> ABOUT THIS EXERCISE:
Every record below must be set down again exactly as given.

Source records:
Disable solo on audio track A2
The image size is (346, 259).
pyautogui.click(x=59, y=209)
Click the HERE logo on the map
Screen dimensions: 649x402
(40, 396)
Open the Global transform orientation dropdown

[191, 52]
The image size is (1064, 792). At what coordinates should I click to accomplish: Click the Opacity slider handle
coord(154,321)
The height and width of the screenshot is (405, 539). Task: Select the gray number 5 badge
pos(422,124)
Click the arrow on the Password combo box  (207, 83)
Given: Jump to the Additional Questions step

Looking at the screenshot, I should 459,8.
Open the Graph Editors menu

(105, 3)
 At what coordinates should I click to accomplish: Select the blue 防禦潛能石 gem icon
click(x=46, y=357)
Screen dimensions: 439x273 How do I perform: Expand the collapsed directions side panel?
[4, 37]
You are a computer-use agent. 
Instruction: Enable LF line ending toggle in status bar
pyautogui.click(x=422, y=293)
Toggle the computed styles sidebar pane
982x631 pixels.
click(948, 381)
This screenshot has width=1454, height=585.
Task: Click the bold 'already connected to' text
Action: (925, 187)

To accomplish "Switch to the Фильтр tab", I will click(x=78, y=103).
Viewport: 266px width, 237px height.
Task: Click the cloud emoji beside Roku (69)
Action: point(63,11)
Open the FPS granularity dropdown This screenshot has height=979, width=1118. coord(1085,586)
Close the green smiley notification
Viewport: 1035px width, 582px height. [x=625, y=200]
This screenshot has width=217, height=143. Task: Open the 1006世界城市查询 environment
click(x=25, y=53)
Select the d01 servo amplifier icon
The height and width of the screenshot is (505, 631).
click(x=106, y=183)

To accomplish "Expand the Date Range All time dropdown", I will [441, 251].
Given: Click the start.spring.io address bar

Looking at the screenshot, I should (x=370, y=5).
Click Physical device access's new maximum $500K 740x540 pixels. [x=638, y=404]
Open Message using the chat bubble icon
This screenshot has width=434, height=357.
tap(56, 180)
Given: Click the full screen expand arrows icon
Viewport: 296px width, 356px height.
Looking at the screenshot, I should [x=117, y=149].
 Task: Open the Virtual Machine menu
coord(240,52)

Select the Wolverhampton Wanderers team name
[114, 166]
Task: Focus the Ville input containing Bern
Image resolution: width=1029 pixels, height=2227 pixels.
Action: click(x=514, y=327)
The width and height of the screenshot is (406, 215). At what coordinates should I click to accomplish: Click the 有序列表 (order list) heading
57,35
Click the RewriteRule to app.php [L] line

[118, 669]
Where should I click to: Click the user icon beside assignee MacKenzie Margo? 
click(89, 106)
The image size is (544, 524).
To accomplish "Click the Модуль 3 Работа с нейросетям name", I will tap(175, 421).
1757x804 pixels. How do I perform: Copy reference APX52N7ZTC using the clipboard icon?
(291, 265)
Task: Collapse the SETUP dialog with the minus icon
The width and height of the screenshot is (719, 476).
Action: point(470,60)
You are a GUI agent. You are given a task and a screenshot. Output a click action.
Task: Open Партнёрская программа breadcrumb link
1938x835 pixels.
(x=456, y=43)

> RESULT OF THE TASK:
Disable solo on audio track A2
The image size is (346, 259).
pyautogui.click(x=59, y=209)
Click the HERE logo on the map
Screen dimensions: 649x402
(40, 396)
Open the Global transform orientation dropdown

[191, 52]
The image size is (1064, 792). At what coordinates should I click to accomplish: Click the Opacity slider handle
coord(154,321)
The height and width of the screenshot is (405, 539). Task: Select the gray number 5 badge
pos(422,124)
Click the arrow on the Password combo box  (207, 83)
Given: Jump to the Additional Questions step

Looking at the screenshot, I should 459,8.
Open the Graph Editors menu

(105, 3)
 At what coordinates should I click to accomplish: Select the blue 防禦潛能石 gem icon
click(x=46, y=357)
Screen dimensions: 439x273 How do I perform: Expand the collapsed directions side panel?
[4, 37]
You are a computer-use agent. 
Instruction: Enable LF line ending toggle in status bar
pyautogui.click(x=422, y=293)
Toggle the computed styles sidebar pane
982x631 pixels.
click(948, 381)
This screenshot has width=1454, height=585.
Task: Click the bold 'already connected to' text
Action: (925, 187)

To accomplish "Switch to the Фильтр tab", I will click(x=78, y=103).
Viewport: 266px width, 237px height.
Task: Click the cloud emoji beside Roku (69)
Action: point(63,11)
Open the FPS granularity dropdown This screenshot has height=979, width=1118. coord(1085,586)
Close the green smiley notification
Viewport: 1035px width, 582px height. [x=625, y=200]
This screenshot has width=217, height=143. Task: Open the 1006世界城市查询 environment
click(x=25, y=53)
Select the d01 servo amplifier icon
The height and width of the screenshot is (505, 631).
click(x=106, y=183)

To accomplish "Expand the Date Range All time dropdown", I will [441, 251].
Given: Click the start.spring.io address bar

Looking at the screenshot, I should (x=370, y=5).
Click Physical device access's new maximum $500K 740x540 pixels. [x=638, y=404]
Open Message using the chat bubble icon
This screenshot has width=434, height=357.
tap(56, 180)
Given: Click the full screen expand arrows icon
Viewport: 296px width, 356px height.
Looking at the screenshot, I should [x=117, y=149].
 Task: Open the Virtual Machine menu
coord(240,52)

Select the Wolverhampton Wanderers team name
[114, 166]
Task: Focus the Ville input containing Bern
Image resolution: width=1029 pixels, height=2227 pixels.
Action: click(x=514, y=327)
The width and height of the screenshot is (406, 215). At what coordinates should I click to accomplish: Click the 有序列表 (order list) heading
57,35
Click the RewriteRule to app.php [L] line

[118, 669]
Where should I click to: Click the user icon beside assignee MacKenzie Margo? 
click(89, 106)
The image size is (544, 524).
To accomplish "Click the Модуль 3 Работа с нейросетям name", I will tap(175, 421).
1757x804 pixels. How do I perform: Copy reference APX52N7ZTC using the clipboard icon?
(291, 265)
Task: Collapse the SETUP dialog with the minus icon
The width and height of the screenshot is (719, 476).
Action: point(470,60)
You are a GUI agent. You are given a task and a screenshot. Output a click action.
Task: Open Партнёрская программа breadcrumb link
1938x835 pixels.
(x=456, y=43)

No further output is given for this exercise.